Excerpted text:
================================

David writes it:  Friday is an ending for many, for it is the end of their workweek. One Friday in February, 1997, was for me the beginning of one of my most unusual book-sparked adventures. That day had been extremely exciting and rewarding. After weeks and weeks of cataloguing work and coordinating and letter writing, Philadelphia Rare Books and Manuscripts had sold a VERY LARGE collection to the rare book library of an Ivy League university north of Philadelphia.

But our day did not end at 5 or 6 p.m., for Cynthia and I were scheduled to attend a benefit auction at the Library Company of Philadelphia starting at 7. We were taking off our bookselling hats to put on our "friends of the library" hats.

A very good crowd was in attendance — everyone having paid $50 each for an exhibition, reception, and privilege of bidding in a silent auction and a live one as well. The silent auction featured such diverse items as medieval leaves, interesting Bibles, work to be done by a local binder, and a wide variety of good books and book-related items of many eras. The live auction was to be conducted by David Redden of Sotheby’s (New York office). It featured such prizes as an illuminated manuscript, a crystal elephant by Lalique, a week’s stay during the summer at a cabin in Booth Bay Harbor, Maine, and an afternoon of sailing off Newport–Jamestown, Rhode Island, coupled with a personal tour of one of that old resort area's splendid "cottages."

The Library Company's food was delicious, the drink was ample, the exhibition and the general conversation were lively — and the silent auction attracted decent if not spirited bidding. But in spite of David Redden's best efforts, the live auction that night was "dead"! When Cynthia started the bidding on the crystal elephant, an early-up item, she and the auctioneer got NO response — so she turned around to tease the crowd by saying, "Come on, surely the Republicans here won't let a Democrat buy this for so little — ?" But it looked like the crowd was going to do just that. So, I bid against her, saying helpfully, "Actually, she's a Socialist!" Even this call to arms did not result in an adherent of the GOP coming to the rescue of its mascot and symbol, so Cynthy and I continued bidding against one another until we had brought the price up to the donor’s stated value.

A little surprised that few others seemed to be getting into the traditional benefit-auction spirit of "Bid, bid more, and bid generously" — but certainly prepared to benefit ourselves, therefrom — we repeated this tactic until we had secured all four lots I've mentioned as "featured."

The manuscript (below) was eventually to go to a most happy buyer — a calligrapher himself, who could be heard grinning over the phone as he ordered — and the elephant stands alive on Cynthy's desk to this day, to attest to the truth of my tale.

Eventually came July and time to avail ourselves first of an afternoon of Newport sailing, and then later of the week’s worth of cabin-dwelling in Maine. Being a water-lover and one partly brought up in ye olde New England at that, Cynthy was looking ahead to both these adventures with unbridled happiness. I was a bit more cautious, especially with regard to the sailing. This sailing would take place on an ocean, and oceans are where sharks live and where middle-aged men from non–New England cities go to drown in sight of people who cannot save them.

================================

Please translate this sentence from the benefit auction account into Spanish: "I was a bit more cautious, especially with regard to the sailing."

Material provided:
================================

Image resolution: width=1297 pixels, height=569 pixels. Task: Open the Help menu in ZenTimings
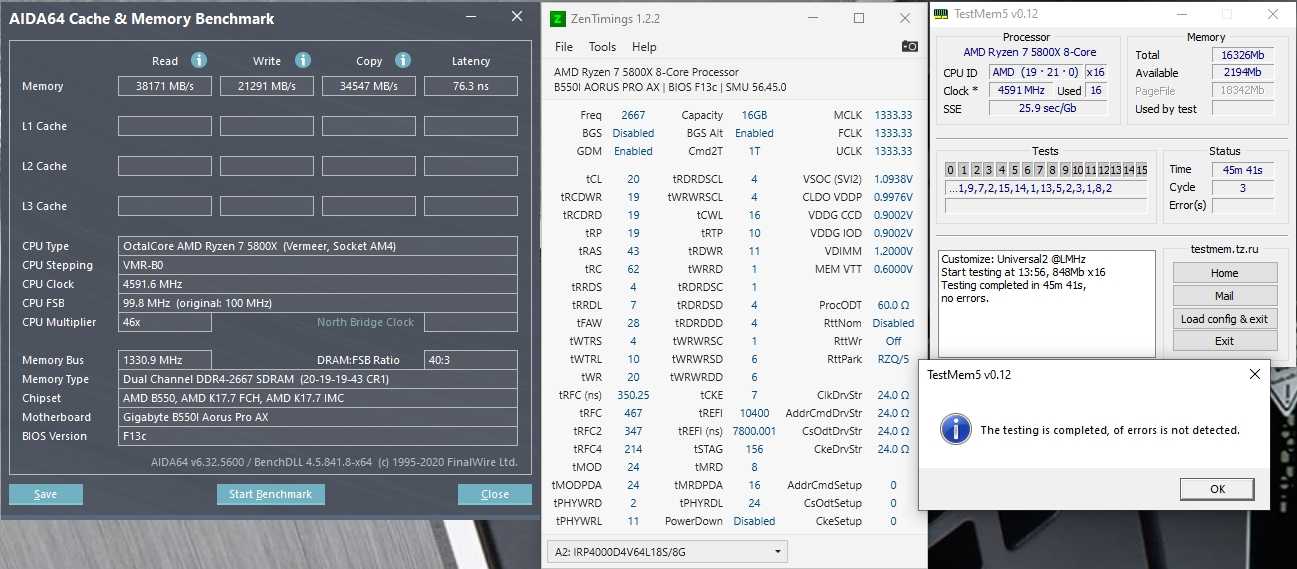[644, 47]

================================

Response below:
Yo tenía un poco más de cautela, especialmente en lo que se refiere a la navegación a vela.